Dengan berbicara tentang transfigurasi Paulus, dimaksudkan bertambahnya kecemerlangan dan kejernihan yang terjadi dalam dirinya sepanjang perjalanan hidupnya sebagai gembala. Transfigurasi itu tercerminkan dalam surat-suratnya yang besar dengan cara yang tak dapat ditiru.
Dengan membaca surat-surat itu kita terpesona oleh kejelasan dan kesemarakan jiwanya. Sesudah dua ribu tahun kita merasa bahwa di belakang kata-kata yang tertulis itu hadirlah seorang pribadi hidup dan kaya yang mempesonakan dan menerangi kita.
Segi transfigurasinya menarik orang dan merupakan salah satu rahasia kegiatannya sebagai gembala. Tansfigurasi itu merupakan hasil perjalanan panjang penuh cobaan, penderitaan, doa tak kunjung putus dan kepercayaaan yang tiap kali diperbaharui.
Seperti Paulus, setiap gembala juga dipanggil untuk menjadi gemilang dan transparan melalui pengalaman, penderitaan, kelelahan dan anugerah-anugerah Allah.
Di dalam kata-kata dan tindak-tanduk setiap gembala orang harus dapat menemukan rasa damai, tenang dan percaya yang tak dapat dilukiskan tetapi dapat dilihat tanpa penalaran.
Berkat rahmat Allah, kita masing-masing pernah mendapatkan kesempatan untuk mengenal imam-imam yang sudah begitu dalam hidupnya, cara mereka berbicara dan mengungkapkan diri memancarkan hal yang dipancarkan secara melimpah oleh Paulus.
Marilah kita mencoba melukiskan hal itu secara terinci, supaya kita dapat memandangnya sebagai cermin cita-cita gembala yang menjadi teladan kita.
Kita dapat menggalinya dari tiga sikap batin khas yang dihasilkan oleh transfigurasi itu dan dari sikap lahir, bagaimana kita dapat mencapai dan mempertahankan dalam diri kita sesuatu yang mirip dengan transfigurasi itu, yang merupakan anugerah Allah bagi kita.

SIKAP-SIKAP BATIN TRANSFIGURASI
Sikap pertama yang kita temukan dalam semua suratnya, juga surat yang paling mengandung konflik, ialah suatu sukacita batin dan kedamaian yang besar, “Aku sangat berterus terang terhadap kamu; tetapi aku juga sangat memegahkan kamu.
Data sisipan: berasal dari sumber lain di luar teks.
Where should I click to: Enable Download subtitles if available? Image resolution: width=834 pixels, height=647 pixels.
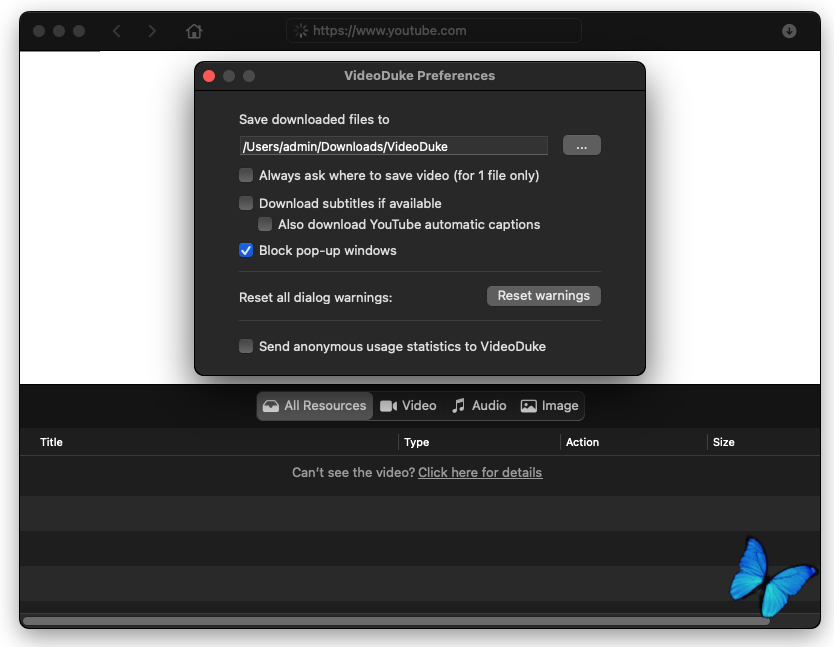[x=246, y=203]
Dalam segala penderitaan kami aku sangat terhibur dan sukacitaku melimpah-limpah” (2 Kor 7:4). Secara jelas Paulus mengemukakan penderitaannya yang banyak bersama-sama dengan sukacitanya, bahkan sukacita yang melimpah-limpah. Hal itu tidak dipaksa-paksakan dan juga bukan cita-cita semata sebagaimana dapat kita ketahui dari surat yang sama “Tetapi harta ini kami punyai dalam bejana tanah liat, supaya nyata, bahwa kekuatan yang melimpah-limpah itu berasal dari Allah, bukan dari diri kami. (2 Kor 4:7). Paulus mengakui bahwa sukacita luar biasa itu datang dari Allah. Dari dirinya sendiri ia memang tidak mampu memperolehnya. Itu memang kekhususan transfigurasi, yaitu, bukan hasil watak baik, bukan bakat alamiah, bukan bakat manusiawi. “Dalam segala hal kami ditindas, namun tidak terjepit; kami habis akal, namun tidak putus asa; kami dianiaya, namun tidak ditinggalkan sendirian, kami dihempaskan, namun tidak binasa. Kami senantiasa membawa kematian Yesus di dalam tubuh kami, supaya kehidupan Yesus juga menjadi nyata di dalam tubuh kami.” (2 Kor 4:8-10). Itu bukan keadaan tenang, melainkan suatu sukacita sejati yang menyadari segala macam hal yang berat dan sulit, hal-hal tidak menyenangkan yang menimpa dirinya, salah paham dan rasa tidak senang yang dialaminya dalam hidup sehari-hari. Keadaannya sama saja dengan keadaan kita. Paulus memang seorang berwatak mudah gelisah, oleh sebab itu ia mudah mengalami depresi dan kadang-kadang patah semangat. Namun sedikit demi sedikit ia mengalami dalam hidupnya bahwa pada waktu ia patah semangat, ia juga menyaksikan adanya sesuatu yang lebih kuat di dalam dirinya.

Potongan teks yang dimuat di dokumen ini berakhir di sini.